* Request 1
Extract everything in the farm stand interview from "But sometimes I" down to "that is bonus.", keeping every word unchanged.
* Request 2
Reproduce the listing verbatim, everything from its first line down to the line containing "(x=107, y=106)".

* Document passage
:::

But sometimes I buy through a food aggregator and they mark up the product rate, I think they're 18%, but what I can do is just, so let's say the radish I got were a little more expensive that I want, I can just bump up the price that week at the farm stand.

So instead of $3 a bunch, I can mark it at 3.50 if I want to. And it like really 30% is our minimum markups that we will take. Anything above that is bonus.

Diego: [00:47:44] How do you find balancing out being nice and doing what you have to do for the business? I think a lot of people in this space and you're a grower, if you buy from another grower, like you want to help people out, you want to maybe flex to where you shouldn't or maybe there's some internal pull there. I find myself doing this where it's like, Oh, I can give you a deal. But in certain times, like you shouldn't and the numbers say, you gotta do this. How do you find that struggle?

Jenny Quiner: [00:48:16] tricky. But I think it all comes back to the relationships you establish with your producer, your grower and so on. And I'm pretty upfront about my pricing and costs. And so like the growers I'm specifically thinking of right now, we sat down this winter and we talked about the crops they wanted to grow for me. And I told them what I would be willing to pay per crop. So I think full transparency is really important as you're working through something like that.

Diego: [00:48:44] Did you find the need to adjust pricing? Maybe not on the fly while it's on the shelf, but like you're at the end of the year now you're going to be closing in a month. Are you gonna really have to look back at some of the prices and say, Yeah, we were way off on this, like we just can't price it at this on the shelf or we can't buy it for this?

Jenny Quiner: [00:49:05] There are some things that I may reassess and see if it's worth the shelf space to continue to sell it. It's something's just a slow mover and there's a new product that I feel might be a better fit then.

Yeah, we probably will do some restructuring and I'll look at costs a little bit, but in general, I think we're pretty fair with our pricing. Like when you think of other kind of boutique grocery stores in the Des Moines area, we're cheaper than those boutique stores, but we're a little more expensive than your large-scale grocer.

Diego: [00:49:37] Long term. You're getting paid, the farm's getting paid, but it's a 2% profit. Is it what brings people to the farm tthat might be the ultimate value that farm stand produces? Again, it's paying you, it's paying employees and supporting other producers. That's all great. But nobody's getting rich on 2% margin, where if you build that community and people come there, then you can look at some of these other add-ons too really enable the business to grow more.

Jenny Quiner: [00:50:15] Exactly. That's that just hits the nail on the head and with our situation, we can't rely on one income stream. And like the idea of events, for example, we may want to host weddings at some point. Now we're not set up to do that yet, but what our discussion is now is I don't want to deal with weddings and brides and being booked every weekend. So there are some local event planners that we want to start reaching out to and saying, Hey, we'll give you exclusive rights to our land for this amount of price and you can book and do those sorts of things with it.

:::

* Provided records
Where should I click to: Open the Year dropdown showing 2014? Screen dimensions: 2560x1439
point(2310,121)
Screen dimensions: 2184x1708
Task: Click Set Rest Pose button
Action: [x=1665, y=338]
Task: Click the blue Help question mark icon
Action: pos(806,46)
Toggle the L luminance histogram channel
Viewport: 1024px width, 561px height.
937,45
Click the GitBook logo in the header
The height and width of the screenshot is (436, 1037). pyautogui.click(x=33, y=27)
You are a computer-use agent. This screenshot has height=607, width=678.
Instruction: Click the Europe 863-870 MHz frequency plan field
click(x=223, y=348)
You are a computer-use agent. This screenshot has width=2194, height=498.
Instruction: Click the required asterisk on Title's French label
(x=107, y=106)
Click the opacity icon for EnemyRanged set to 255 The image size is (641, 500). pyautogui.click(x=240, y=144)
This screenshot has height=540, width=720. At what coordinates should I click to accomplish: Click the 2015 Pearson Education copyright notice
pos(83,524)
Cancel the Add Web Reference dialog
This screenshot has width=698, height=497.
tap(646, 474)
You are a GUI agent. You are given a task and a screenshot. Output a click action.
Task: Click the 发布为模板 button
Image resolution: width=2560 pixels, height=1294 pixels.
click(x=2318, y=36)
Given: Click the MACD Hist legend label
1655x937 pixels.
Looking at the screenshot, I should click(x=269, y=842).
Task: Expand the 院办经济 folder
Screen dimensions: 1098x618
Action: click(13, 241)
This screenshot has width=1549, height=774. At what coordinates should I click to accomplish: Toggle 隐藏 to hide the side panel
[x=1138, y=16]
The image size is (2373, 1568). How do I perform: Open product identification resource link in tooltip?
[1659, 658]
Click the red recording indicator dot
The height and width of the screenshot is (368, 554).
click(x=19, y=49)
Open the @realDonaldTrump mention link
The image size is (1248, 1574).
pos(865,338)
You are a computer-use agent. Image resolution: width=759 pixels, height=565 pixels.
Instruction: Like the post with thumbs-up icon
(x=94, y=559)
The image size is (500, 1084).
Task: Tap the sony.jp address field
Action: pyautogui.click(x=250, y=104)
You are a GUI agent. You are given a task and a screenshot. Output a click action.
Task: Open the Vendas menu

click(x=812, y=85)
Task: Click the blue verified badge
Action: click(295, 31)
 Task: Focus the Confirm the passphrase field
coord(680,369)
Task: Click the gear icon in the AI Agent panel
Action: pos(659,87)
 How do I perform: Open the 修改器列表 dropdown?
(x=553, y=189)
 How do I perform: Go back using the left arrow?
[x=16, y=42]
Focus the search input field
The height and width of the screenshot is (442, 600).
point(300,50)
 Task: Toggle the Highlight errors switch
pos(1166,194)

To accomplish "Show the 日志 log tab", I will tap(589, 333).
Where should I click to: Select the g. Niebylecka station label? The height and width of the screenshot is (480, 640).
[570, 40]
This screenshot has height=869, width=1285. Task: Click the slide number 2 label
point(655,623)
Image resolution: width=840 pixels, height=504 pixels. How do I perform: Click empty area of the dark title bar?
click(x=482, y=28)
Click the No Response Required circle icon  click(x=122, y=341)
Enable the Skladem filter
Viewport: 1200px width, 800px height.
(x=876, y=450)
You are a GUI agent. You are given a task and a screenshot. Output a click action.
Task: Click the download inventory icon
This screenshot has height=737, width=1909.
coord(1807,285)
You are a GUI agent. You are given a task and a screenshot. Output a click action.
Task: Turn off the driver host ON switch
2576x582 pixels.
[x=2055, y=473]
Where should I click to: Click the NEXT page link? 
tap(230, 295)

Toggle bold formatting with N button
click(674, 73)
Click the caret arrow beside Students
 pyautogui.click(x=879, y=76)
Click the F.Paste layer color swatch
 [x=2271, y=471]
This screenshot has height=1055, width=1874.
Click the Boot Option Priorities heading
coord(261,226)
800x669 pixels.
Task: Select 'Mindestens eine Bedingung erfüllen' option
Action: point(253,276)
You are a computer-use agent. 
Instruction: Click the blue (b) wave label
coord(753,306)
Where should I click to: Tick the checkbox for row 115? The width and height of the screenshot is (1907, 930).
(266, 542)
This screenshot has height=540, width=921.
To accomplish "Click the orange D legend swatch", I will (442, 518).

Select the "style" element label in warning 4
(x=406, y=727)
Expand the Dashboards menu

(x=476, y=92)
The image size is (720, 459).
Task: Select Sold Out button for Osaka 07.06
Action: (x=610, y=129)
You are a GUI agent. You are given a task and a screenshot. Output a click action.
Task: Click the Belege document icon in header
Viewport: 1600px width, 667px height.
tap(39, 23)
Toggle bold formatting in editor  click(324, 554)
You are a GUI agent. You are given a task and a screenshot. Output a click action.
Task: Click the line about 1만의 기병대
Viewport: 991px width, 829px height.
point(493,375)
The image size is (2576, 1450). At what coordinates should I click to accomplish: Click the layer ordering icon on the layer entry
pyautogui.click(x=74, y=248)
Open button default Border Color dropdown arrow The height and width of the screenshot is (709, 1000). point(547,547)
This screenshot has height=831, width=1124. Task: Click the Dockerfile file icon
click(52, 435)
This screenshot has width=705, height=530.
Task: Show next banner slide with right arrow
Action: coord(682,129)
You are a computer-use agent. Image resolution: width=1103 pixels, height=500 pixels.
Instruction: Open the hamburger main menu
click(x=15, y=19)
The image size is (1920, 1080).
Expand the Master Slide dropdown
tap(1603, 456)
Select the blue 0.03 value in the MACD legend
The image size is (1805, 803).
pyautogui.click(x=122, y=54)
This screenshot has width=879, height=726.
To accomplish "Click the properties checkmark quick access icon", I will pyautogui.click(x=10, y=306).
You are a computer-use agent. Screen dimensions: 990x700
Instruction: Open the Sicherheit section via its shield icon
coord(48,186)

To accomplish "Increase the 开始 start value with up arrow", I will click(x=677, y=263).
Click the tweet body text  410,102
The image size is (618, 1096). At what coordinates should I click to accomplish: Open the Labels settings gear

:::

* Written reply 1
But sometimes I buy through a food aggregator and they mark up the product rate, I think they're 18%, but what I can do is just, so let's say the radish I got were a little more expensive that I want, I can just bump up the price that week at the farm stand.

So instead of $3 a bunch, I can mark it at 3.50 if I want to. And it like really 30% is our minimum markups that we will take. Anything above that is bonus.

* Written reply 2
Where should I click to: Open the Year dropdown showing 2014? Screen dimensions: 2560x1439
point(2310,121)
Screen dimensions: 2184x1708
Task: Click Set Rest Pose button
Action: [x=1665, y=338]
Task: Click the blue Help question mark icon
Action: pos(806,46)
Toggle the L luminance histogram channel
Viewport: 1024px width, 561px height.
937,45
Click the GitBook logo in the header
The height and width of the screenshot is (436, 1037). pyautogui.click(x=33, y=27)
You are a computer-use agent. This screenshot has height=607, width=678.
Instruction: Click the Europe 863-870 MHz frequency plan field
click(x=223, y=348)
You are a computer-use agent. This screenshot has width=2194, height=498.
Instruction: Click the required asterisk on Title's French label
(x=107, y=106)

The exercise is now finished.